“Confirmed Judges, Confirmed Fears” is a blog series documenting the harmful impact of President Trump’s judges on Americans’ rights and liberties. Cases in the series can be found by issue and by judge at this link.
With the support of Trump judges on the court, the Eighth Circuit granted immunity to local officials who released sensitive private information about child incest victims that had been provided with a promise of confidentiality. The June 2020 case was Dillard v. O’Kelley.
The four plaintiffs were members of the Duggar family from the reality TV show “Nineteen Kids and Counting.” A media organization filed a Freedom of Information request with local officials for documents relating to any investigations of the family for sexual abuse. Local officials disclosed records detailing their investigation of incest, which included information that the four plaintiffs had given on a promise of confidentiality. Although there were redactions, there was still enough information to identify the plaintiffs, who then sued for unconstitutional invasion of privacy.
Following circuit precedent, a three-judge panel ruled that the officials did not have qualified immunity from the lawsuit. But upon en banc review, a majority—supported by Trump judges Ralph Erickson, David Stras, Jonathan Kobes, and Steven Grasz—overruled prior caselaw, held that there is no constitutional right to informational privacy, and dismissed the lawsuit.
The Eighth Circuit had made clear in earlier qualified immunity cases that such a right exists, but had never found that a defendant had actually violated that right. The majority opinion (joined by Erickson, Stras, and Kobes) concluded that since no official had never actually been found to violate that right, the right could not be considered as “clearly established” for purposes of qualified immunity. (Judge Grasz concurred separately.)

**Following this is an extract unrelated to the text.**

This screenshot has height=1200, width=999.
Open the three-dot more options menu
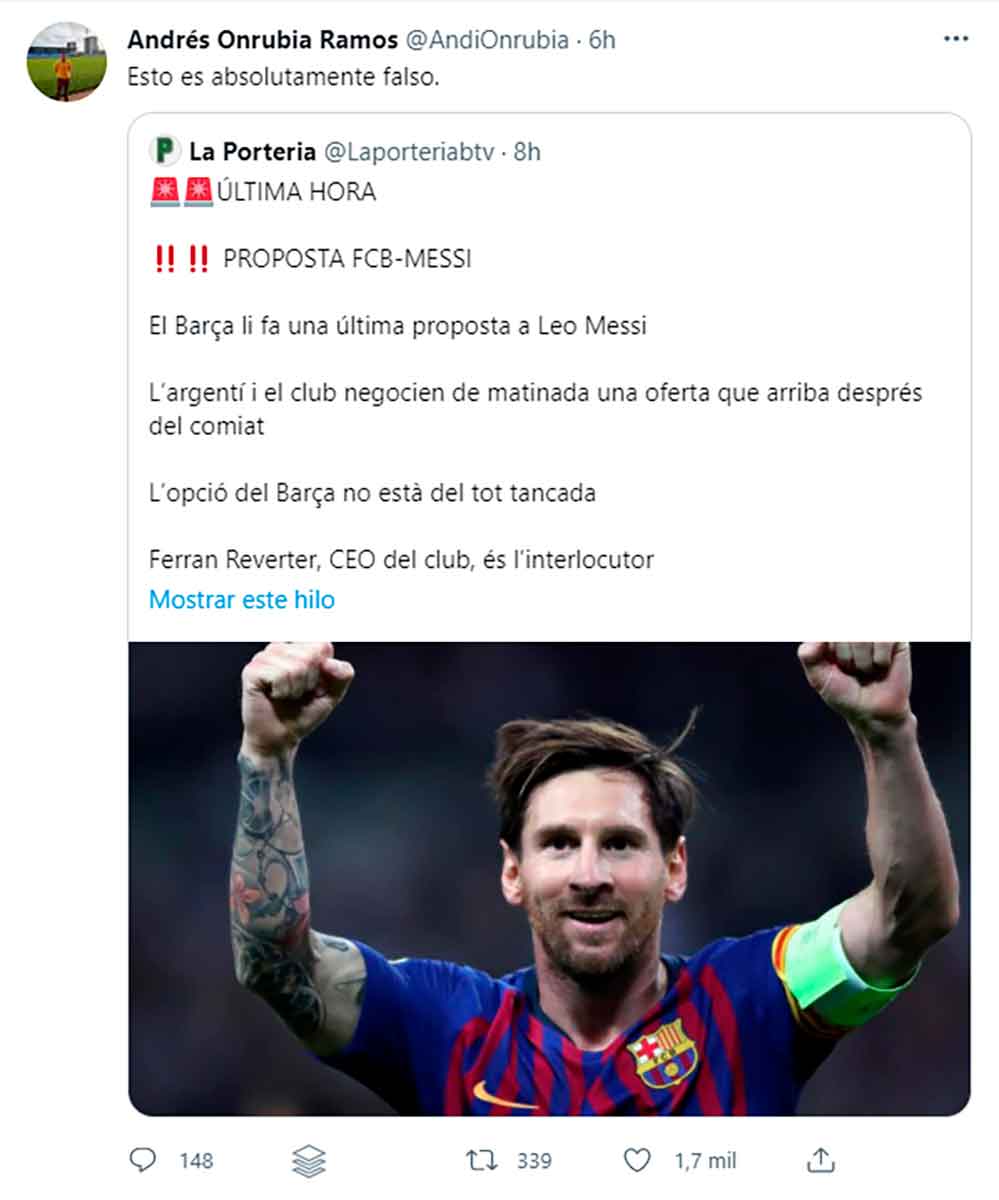[956, 39]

In a vigorous dissent, Judge Jane Kelly pointed out that the prior cases had made the standard explicit: Disclosure of “highly personal matters representing the most intimate aspects of human affairs,” that is “either a shocking degradation or an egregious humiliation … or a flagrant breach of a pledge of confidentiality,” violates the constitutional right to privacy. The fact that no previous factual scenario had been found to meet “this exacting standard” did not make the standard any less clear to public officials.
The majority also based its decision on an intervening Supreme Court decision. The Eighth Circuit’s privacy precedent had been based on its interpretation of two Supreme Court cases from 1977. Other circuits were split on the issue and in 2011, the Supreme Court had a case in which it “assume[d], without deciding, that the Constitution protects a privacy right of the sort mentioned in” the 1977 cases. In the June 2020 Eighth Circuit case, the majority used this as an excuse to rule that the circuit precedents were wrongly decided.
But as Judge Kelly noted, the 2011 Supreme Court decision had “declined to decide which circuit’s caselaw was correct” and “left the law of each circuit unchanged.” All it did was clarify that the Eighth Circuit precedents were not required by the 1977 cases. A reasonable public official “could not have reasonably concluded that the law in the Eighth Circuit had been changed.”